Discounters/mass retailers are high-volume, fast turn-over “big-box” stores that sell a variety of merchandise (sometimes including groceries) at lower than conventional prices. Checkout is centralized and service is kept to a minimum. These companies import the majority of their merchandise directly through their own sourcing agents and sometimes from exclusive overseas production facilities. In the United States, they typically have thousands of locations, and some have expanded internationally as well. While many producers and intermediaries dream of making big sales through this channel, the reality of doing business with discounters/mass retailers can be challenging, risky, and short-lived.
Department stores are large retailers such as Macy’s, Bloomingdales, and Sears that operate nationally or regionally and sell a wide range of merchandise arranged in separate departments, each with its own salespersons and checkout service. They focus primarily on apparel, shoes, and accessories, and though they have traditionally purchased through wholesale importers, many sell items in volumes sufficient to support container-size orders. This allows them to import an increasing percentage of their merchandise directly (with agents) from overseas producers. Department stores are currently experiencing a round of consolidation and have been losing ground in competition with discount stores. Overall, department stores are not a promising channel for developingcountry producers; home accessory sales represent a small and declining share of their overall business, and these stores have not traditionally sourced from artisans for their home goods.
Specialty retailers, such as Crate & Barrel, Pier 1 Imports, and Pottery Barn, are focused on either a single category of merchandise or a few closely related categories. Some offer low prices with limited service, while others seek to differentiate themselves through higher-quality service. They vary in their target audience, having segmented the market in terms of not only product type but also demographics, and may be either regional or national. While they may continue to purchase some products from wholesale importers, most have significantly increased their direct purchases to eliminate a layer of expense. Included in this category is a new fast-growing group of retailers called lifestyle stores, which target a specific consumer profile and market a “style image” along with their goods. Lifestyle retailers carry several types of products, such as accent furniture, portable lamps, area rugs, wall décor, and soft goods, along with some combination of small appliances, gourmet foods, apparel, jewelry, or personal care items. Examples of this type of store include large chains such as Anthropologie as well as smaller independent retailers. Nearly a quarter of the households that purchased home accessories bought them through this channel. The fast growth of these stores and their heavy focus on home accessory products make them potentially strong customers for handicraft producers; however, the volume and delivery requirements can be similar to those of the discounters/mass retailers.

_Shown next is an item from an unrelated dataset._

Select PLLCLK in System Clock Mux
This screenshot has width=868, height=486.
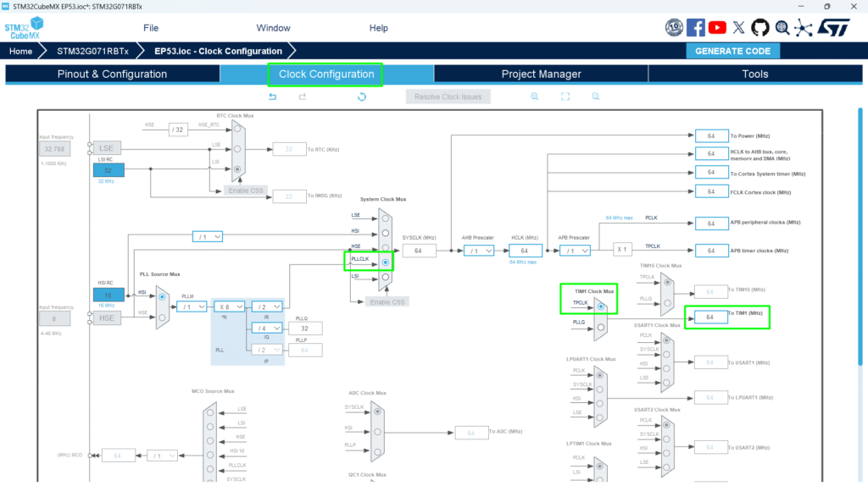point(386,263)
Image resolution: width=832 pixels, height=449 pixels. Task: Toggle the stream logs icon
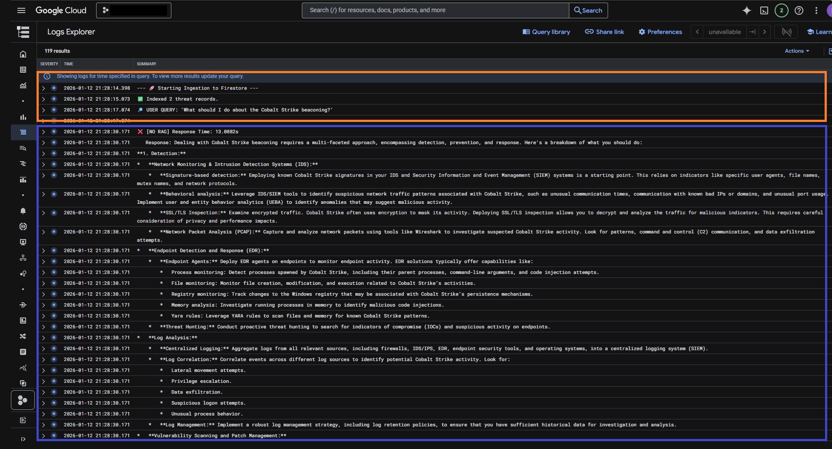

Catalog and internet retailers sell primarily through one or both of these two channels; they include Sundance Catalog, Smith & Hawken, and L.L. Bean. While some of these retailers sell large volumes in various categories, others are not big enough to support container-size orders; thus, product is sourced both directly and through wholesale importers. Although most chain and department stores are multi-channel retailers—they also sell through the internet and mail-order catalogs—retailers that sell primarily through these two channels differ because they do not need to spread inventory across numerous retail locations, allowing them, among other advantages, greater flexibility in the quantities they order. While nearly all catalogs also sell over the internet, a minority of internet retailers also sell through mail-order catalogs. Catalog and internet retailers are often referred to as the direct-to-consumer channel, which includes television sales. A high percentage of younger consumers, including Hispanics and African-Americans, are buying home accessories through this channel. Although estimates are not available, it is clear that a significant volume of handicrafts may pass through this channel, particularly certain categories such as jewelry.
Independent retailers constitute a broad category intended to capture all of the following: small retailers with one or only a few stores, tourist shops, art galleries, museum and zoo stores, flower shops, coffee shops that sell handicrafts, garden stores, alternative trade outlets, and other relatively small retailers with sales volumes too small to support container-size orders. These retailers may focus on any number of categories, from gifts and home accessories to clothing, garden products, and holiday items. Relatively few import products themselves; the majority purchase merchandise from wholesale importers and receive shipments from domestic warehouses. Art galleries can be the exception because they tend to sell one-of-a-kind items and purchase both directly from foreign artists and dealers and from domestic importers. While individually these retailers represent relatively small sales, collectively they are the largest distribution channel for handicrafts. Many differentiate themselves from larger retailers by the more unusual and handcrafted nature of their product lines.